Tynan · June 23, 2015, 04:30:19 PM

Quote from: andyprogrammer on June 23, 2015, 04:25:24 PM
One security idea (that I can't test) is purchasing RW with an email address that contains special characters that could also be used as an exploit. For example, single-quote can be involved in SQL injection and is in a valid email address (https://en.wikipedia.org/wiki/Email_address#Local_part). Something like '%20or%[email protected] is a valid email and, in the right circumstances, might be an exploit.

Here are some security questions I have for you, Tynan:
- Do you, at any point, use the validated email data in an OS command, PHP eval(), or some other place that would have a special meaning (e.g. # is a common comment character, ; can be used in OS command injection)? I'm mostly concerned about the email sending part and OS command injection (use an API, not a shell command)
- Do you use prepared statements with binding variables (no string concatenation with variables) when hitting the database?
- Do you have character sets specified in both your php script and the database? That's one way attackers tend to bypass input validation. UTF-8 tends to be the standard these days.
- Is this on a separate server? Suppose I get in to this web server, what else could I mess with? Same goes for the database: if I get into that, is there anything else valuable that I could get into?

(obviously you don't need to post your answers, just food for thought)
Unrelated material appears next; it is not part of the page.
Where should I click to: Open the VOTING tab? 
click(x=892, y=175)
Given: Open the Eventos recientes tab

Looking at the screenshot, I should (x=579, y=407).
Thanks for the info - I never would have thought of making an email like '%20or%[email protected] :p

Anyway, answers are:

-No, only SQL commands.
-No, it's just string concat for now.
-No, I'll fix this now thanks!
-It is on the rimworldgame.com sub-account, which is connected to the creative reward database (nothing too scary there) and the steam key database (very scary!). But theoretically nobody could penetrate to ludeon.com as they're isolated accounts on the server.

seanp · June 23, 2015, 04:45:51 PM

I tried it yesterday but never got any email. I did check the spam folder.

Tynan · June 23, 2015, 04:58:53 PM

Quote from: seanp on June 23, 2015, 04:45:51 PM
I tried it yesterday but never got any email. I did check the spam folder.

Thanks for the info. I've made a couple changes, could you try again now?

gibbsman · June 23, 2015, 05:31:44 PM

I tried just now and got the email but the "Keys" area was blank, as mentioned before. Likely out of keys again. Otherwise looks good!

Tynan · June 23, 2015, 11:31:10 PM

Ok! I've heavily reworked the system. You can take the email, or you can enter your personal download link and the game will give you your Steam key right on the website.

andy I've switched it to prepared statements for greater safety, thanks!

All test data has been cleared, there are now 100 fake test keys in there. Please test it, I'd appreciate it!

starryknight64 · June 23, 2015, 11:33:10 PM

Tried it and right away got a Steam Key in my gmail, no wait necessary!